Five years after the attack on his home, Nkoulou has been living in Nigeria without his wife and three children. He doesn’t know if they are alive or dead.
Back in his country, he not only left behind his family but also lost his house, office and other private belongings to arson after he escaped. His younger brother was killed by the Ambazonian fighters.
Since the separatist conflict began in 2017, people of the affected regions have continued to live in constant fear and Nigeria has experienced waves of refugees from Cameroon ever since.
The UNHCR, the U.N.’s refugee agency, estimated that over 87,000 Cameroonian refugees live in Nigeria.
The Tertiary Sisters of St. Francis are caring for over 700 refugees in different homes where they are provided shelter, giving them access to food, water and sanitation as well as essential services such as health care and education.
They are also promoting coexistence with host communities, protecting vulnerable groups — including women and children — against sexual violence, abuse and exploitation.
The sisters also run the Santa Maria clinic, a primary health care facility where they especially provide maternal care to pregnant refugees and also care for children. The clinic was handed over to Tertiary sisters in January 2021 by Bishop Charles Hammawa of Jalingo.
Sister Ziseng Loveline Nyetalem, a nurse and Cameroonian herself, said they started the hospital ministry when they found out that the refugees were exposed to very deplorable conditions.
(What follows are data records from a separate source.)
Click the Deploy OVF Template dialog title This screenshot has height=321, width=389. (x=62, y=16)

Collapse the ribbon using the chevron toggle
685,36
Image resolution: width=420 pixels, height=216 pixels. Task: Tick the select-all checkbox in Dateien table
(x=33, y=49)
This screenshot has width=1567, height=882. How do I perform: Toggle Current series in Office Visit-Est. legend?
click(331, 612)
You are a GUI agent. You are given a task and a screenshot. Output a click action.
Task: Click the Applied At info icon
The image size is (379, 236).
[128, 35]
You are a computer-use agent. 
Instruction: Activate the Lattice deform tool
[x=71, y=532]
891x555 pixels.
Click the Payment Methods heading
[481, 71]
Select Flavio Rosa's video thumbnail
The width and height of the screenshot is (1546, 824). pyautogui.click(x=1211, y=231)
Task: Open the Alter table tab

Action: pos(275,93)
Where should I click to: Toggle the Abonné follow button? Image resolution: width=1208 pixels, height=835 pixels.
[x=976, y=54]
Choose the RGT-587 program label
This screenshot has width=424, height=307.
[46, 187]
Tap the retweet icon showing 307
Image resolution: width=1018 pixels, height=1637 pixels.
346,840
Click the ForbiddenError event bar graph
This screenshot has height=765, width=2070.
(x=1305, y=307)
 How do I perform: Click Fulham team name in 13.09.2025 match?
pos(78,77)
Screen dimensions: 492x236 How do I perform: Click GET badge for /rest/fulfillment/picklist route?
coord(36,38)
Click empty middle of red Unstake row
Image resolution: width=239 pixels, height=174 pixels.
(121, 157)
“Many of the children were malnourished and many were exposed to malaria and diarrhea. Pregnant women also did not have access to health facilities for antenatal clinics,” she told OSV News.
Two other sisters of the congregation provide counseling and PTSD treatment to those who are traumatized.
The effort of the Tertiary sisters is being supported by international donors such as U.S.-based Conrad N. Hilton Foundation; the Franziskaner Helfen, a German charity of the Franciscan order; and the Cameroon Humanitarian Relief Initiative.
Valentine Benjamin writes for OSV News from Abuja, Nigeria.